Burnout is a genuine potential problem for many professionals and their organisations. It is linked to depression and anxiety as well as physical symptoms and medical problems, and is likely to result in decreased commitment to the organisation or taking time off, as well as loss of positive attitudes to work. Burnout happens to people who normally do not have problems with their mental health; in fact, it often affects people who may normally be seen as highly successful and strong. Burnout happens when circumstances at work make individuals feel that they constantly have to prove themselves, working harder and harder, neglecting personal needs, denying the problems that emerge as a result, and becoming isolated. Not surprisingly, those who are more susceptible to stress are more likely to experience burnout, and severe burnout can lead to extreme depression and other psychological problems.
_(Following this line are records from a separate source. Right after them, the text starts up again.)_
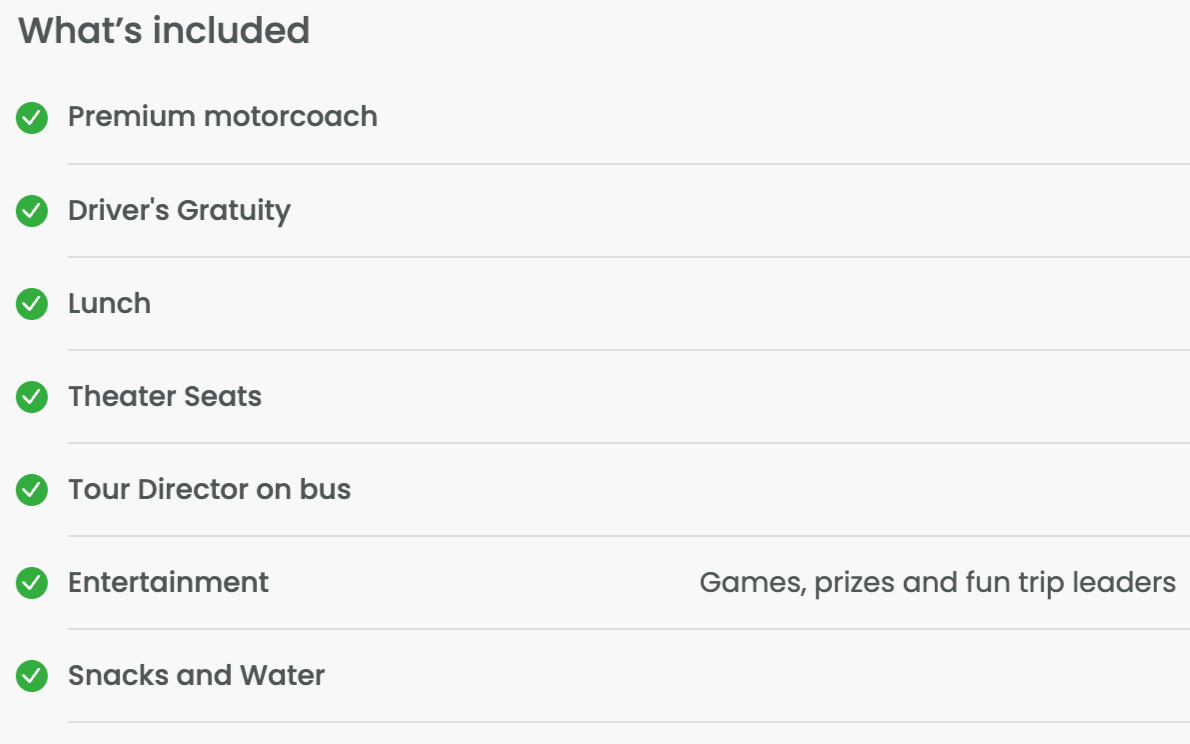Select the Entertainment label
The width and height of the screenshot is (1190, 744).
[168, 583]
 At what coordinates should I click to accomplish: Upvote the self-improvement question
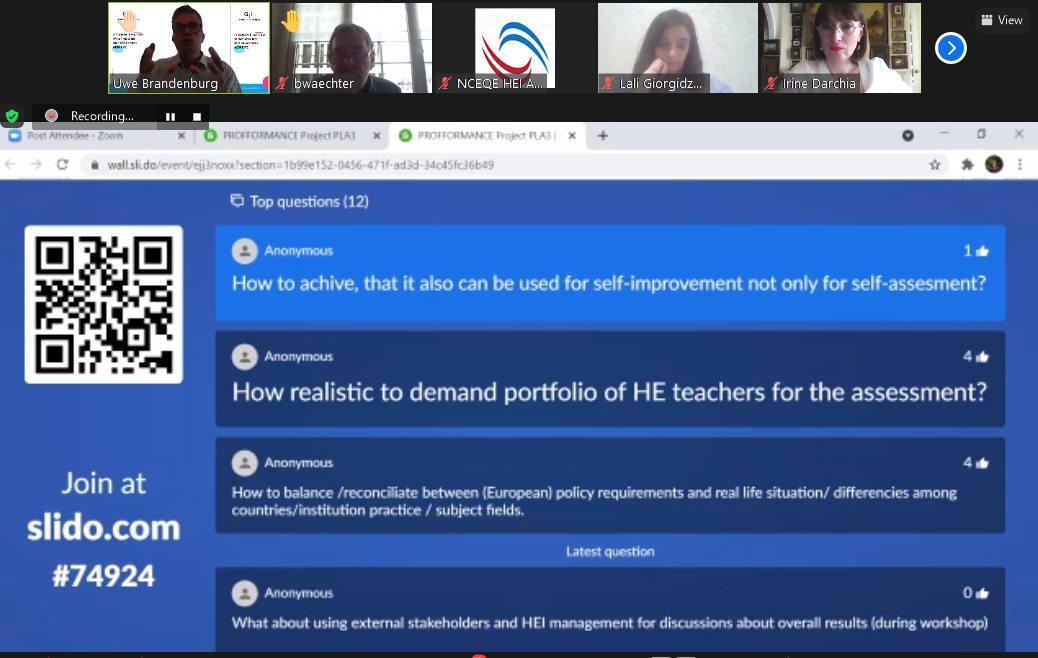coord(982,251)

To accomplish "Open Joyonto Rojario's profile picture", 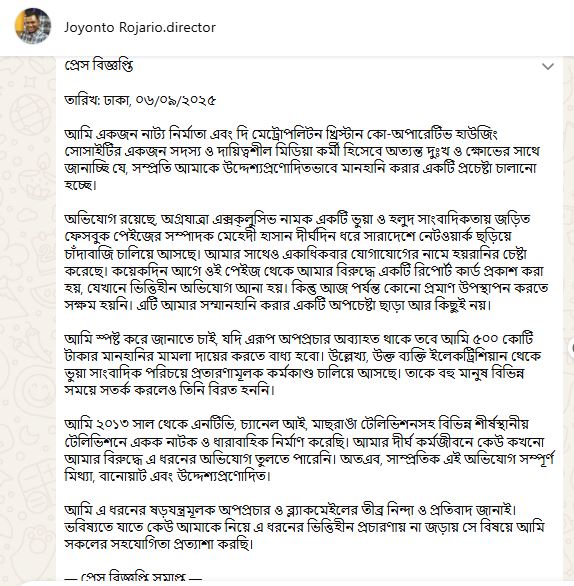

So how can one avoid burnout and can organisations help prevent their employees suffering from it? In her e-book published in 2015, psychologist Kate Lemerle describes a number of ways that mindfulness practices may help professionals avoid burnout. Using mindfulness involves practising being more fully aware of your experiences in each moment, including thoughts, physical sensations, emotions, and perceptions of the world and workplace around you. This can help you to do the following:
- Challenge any negative thinking you identify – do you have evidence for the conclusions you are making? Are you thinking according to habits or distorting the situations you find yourself in?
- Acknowledge the different emotions you experience and be forgiving and compassionate towards yourself when you make mistakes
- Practise gratitude; keep track of positive experiences and express thanks to others when they do things for you
- Set goals that you think will increase your happiness and satisfaction with yourself if achieved, and reward yourself when you take steps towards them.
These steps will all aid individuals in avoiding burnout. But is there anything organisations can do to help prevent burnout in their employees? It is important for individuals to be aware of potential indicators of burnout in themselves, and take preventative action. However, organisations can do a number of things to help employees do this:
- Raise awareness of burnout and its risks and encourage employees to use strategies like those suggested above to avoid it
- Encourage communication between co-workers and between employees and managers concerning employee experiences
- Allow members of the team to engage in coaching for improved communication, developing the support network that the team provide for one another. Social support can act as a buffer against stress, thus reducing the risk of burnout
- Ensure burnout is not stigmatised the workplace and all members of the team feel comfortable discussing any signs of burnout they are experiencing and any conditions they feel might be causing this.
By preventing burnout busy professionals can avoid psychological and emotional distress and consistently find their work more fulfilling. In turn, organisations will benefit from their employees’ well-being through the consistent effectiveness of their workforce, with fewer absences from work and greater continued commitment to the organisation.